> _What is required_: For the records below, print the lines from the line with "Where should I click to: Click the scissors" through the line with "Given: Select the bottom ellipse outline" exactly as written; include both end lines and exclude the rest.

Collected data entries

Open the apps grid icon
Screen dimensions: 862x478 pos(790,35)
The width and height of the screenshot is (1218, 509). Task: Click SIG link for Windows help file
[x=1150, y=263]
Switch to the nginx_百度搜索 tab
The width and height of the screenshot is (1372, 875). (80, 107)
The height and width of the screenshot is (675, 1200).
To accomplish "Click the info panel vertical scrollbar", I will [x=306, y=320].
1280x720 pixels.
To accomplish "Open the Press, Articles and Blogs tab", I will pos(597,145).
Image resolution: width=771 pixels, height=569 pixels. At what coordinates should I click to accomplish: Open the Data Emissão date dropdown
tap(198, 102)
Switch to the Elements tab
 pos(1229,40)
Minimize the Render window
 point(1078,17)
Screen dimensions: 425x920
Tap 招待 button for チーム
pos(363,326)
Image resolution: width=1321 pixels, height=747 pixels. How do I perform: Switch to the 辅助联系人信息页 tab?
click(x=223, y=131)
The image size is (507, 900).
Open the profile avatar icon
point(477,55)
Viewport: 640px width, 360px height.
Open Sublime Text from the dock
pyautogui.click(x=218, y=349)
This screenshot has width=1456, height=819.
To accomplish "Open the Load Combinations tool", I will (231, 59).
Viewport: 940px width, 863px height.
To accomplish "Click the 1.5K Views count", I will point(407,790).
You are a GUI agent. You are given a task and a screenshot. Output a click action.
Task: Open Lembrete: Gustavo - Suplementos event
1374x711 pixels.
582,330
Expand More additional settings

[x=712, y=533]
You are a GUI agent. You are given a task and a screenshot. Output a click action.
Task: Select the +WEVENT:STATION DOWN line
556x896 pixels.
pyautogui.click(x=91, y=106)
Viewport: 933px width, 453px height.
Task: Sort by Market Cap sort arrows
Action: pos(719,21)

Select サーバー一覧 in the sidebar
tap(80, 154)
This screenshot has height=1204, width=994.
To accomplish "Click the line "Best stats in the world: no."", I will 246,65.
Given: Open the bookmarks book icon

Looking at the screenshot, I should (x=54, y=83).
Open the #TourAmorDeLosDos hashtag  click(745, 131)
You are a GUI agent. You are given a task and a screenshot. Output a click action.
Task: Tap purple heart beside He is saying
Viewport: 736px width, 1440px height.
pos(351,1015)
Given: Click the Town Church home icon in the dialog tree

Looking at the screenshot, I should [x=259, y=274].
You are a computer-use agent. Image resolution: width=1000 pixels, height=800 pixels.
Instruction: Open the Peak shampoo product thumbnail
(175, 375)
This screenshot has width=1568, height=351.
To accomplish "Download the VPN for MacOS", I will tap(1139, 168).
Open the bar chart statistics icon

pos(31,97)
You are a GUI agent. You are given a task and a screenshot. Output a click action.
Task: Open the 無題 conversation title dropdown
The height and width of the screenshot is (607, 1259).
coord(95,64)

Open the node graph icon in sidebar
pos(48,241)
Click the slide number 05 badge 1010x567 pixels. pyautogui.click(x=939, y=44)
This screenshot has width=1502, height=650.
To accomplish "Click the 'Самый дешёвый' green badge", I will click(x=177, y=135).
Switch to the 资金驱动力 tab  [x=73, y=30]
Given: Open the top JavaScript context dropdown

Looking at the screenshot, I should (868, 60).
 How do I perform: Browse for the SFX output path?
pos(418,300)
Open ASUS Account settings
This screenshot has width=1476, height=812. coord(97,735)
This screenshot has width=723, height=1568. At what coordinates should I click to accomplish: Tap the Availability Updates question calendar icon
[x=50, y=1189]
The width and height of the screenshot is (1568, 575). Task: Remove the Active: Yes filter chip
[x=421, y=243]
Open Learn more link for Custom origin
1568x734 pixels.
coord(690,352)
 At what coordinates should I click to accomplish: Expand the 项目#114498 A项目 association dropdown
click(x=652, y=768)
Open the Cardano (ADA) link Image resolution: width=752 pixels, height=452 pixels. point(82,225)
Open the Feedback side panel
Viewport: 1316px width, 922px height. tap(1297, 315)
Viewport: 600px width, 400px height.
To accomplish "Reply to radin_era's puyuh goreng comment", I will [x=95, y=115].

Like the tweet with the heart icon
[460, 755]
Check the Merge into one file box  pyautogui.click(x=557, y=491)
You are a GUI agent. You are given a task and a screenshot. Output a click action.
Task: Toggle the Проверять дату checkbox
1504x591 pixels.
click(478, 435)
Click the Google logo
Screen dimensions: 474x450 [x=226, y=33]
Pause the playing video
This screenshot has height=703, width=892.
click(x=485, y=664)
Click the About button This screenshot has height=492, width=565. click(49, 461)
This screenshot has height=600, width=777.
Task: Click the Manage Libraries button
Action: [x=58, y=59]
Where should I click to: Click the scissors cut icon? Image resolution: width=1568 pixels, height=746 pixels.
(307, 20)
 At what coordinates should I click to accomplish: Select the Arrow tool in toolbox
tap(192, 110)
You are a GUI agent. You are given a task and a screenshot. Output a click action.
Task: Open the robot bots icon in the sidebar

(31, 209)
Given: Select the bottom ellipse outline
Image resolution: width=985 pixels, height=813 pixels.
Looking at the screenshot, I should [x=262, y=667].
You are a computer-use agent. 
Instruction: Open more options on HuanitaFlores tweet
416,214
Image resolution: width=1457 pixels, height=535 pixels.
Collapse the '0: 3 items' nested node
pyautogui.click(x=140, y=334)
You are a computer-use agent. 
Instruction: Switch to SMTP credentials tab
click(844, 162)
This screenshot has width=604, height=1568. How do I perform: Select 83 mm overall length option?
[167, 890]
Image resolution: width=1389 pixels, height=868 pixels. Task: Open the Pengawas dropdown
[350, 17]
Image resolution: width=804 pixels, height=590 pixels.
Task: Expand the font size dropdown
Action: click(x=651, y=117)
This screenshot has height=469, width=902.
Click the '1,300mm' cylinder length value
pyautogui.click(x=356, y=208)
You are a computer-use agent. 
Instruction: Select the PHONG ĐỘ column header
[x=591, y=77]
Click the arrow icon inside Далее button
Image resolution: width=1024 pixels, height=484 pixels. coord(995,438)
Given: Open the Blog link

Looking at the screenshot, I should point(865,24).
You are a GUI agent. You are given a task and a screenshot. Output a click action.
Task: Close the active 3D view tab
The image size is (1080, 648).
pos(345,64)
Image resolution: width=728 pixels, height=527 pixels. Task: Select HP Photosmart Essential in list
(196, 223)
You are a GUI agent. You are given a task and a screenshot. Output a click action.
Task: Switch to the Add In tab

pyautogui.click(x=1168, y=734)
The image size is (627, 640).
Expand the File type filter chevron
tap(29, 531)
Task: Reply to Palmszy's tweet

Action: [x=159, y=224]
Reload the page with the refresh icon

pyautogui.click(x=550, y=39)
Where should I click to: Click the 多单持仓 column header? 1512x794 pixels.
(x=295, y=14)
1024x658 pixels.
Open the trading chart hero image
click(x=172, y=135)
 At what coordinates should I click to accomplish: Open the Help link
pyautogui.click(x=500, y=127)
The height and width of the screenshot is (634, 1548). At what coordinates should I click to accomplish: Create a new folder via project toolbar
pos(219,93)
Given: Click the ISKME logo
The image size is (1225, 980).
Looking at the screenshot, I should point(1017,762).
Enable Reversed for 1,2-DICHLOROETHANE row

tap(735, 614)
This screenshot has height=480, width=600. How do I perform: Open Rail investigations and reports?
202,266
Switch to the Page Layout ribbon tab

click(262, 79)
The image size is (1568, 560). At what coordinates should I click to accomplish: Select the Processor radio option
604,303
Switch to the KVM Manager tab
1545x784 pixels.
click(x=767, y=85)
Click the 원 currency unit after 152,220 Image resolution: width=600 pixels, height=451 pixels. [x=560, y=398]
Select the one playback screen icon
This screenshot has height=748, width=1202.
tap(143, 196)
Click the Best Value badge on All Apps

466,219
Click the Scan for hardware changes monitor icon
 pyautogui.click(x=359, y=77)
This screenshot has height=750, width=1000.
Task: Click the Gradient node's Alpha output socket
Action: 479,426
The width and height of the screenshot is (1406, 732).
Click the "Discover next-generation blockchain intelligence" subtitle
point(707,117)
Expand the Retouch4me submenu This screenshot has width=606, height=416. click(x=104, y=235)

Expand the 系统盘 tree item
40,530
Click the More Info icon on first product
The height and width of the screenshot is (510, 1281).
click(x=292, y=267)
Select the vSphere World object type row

> _Exercise solution_:
Where should I click to: Click the scissors cut icon? Image resolution: width=1568 pixels, height=746 pixels.
(307, 20)
 At what coordinates should I click to accomplish: Select the Arrow tool in toolbox
tap(192, 110)
You are a GUI agent. You are given a task and a screenshot. Output a click action.
Task: Open the robot bots icon in the sidebar

(31, 209)
Given: Select the bottom ellipse outline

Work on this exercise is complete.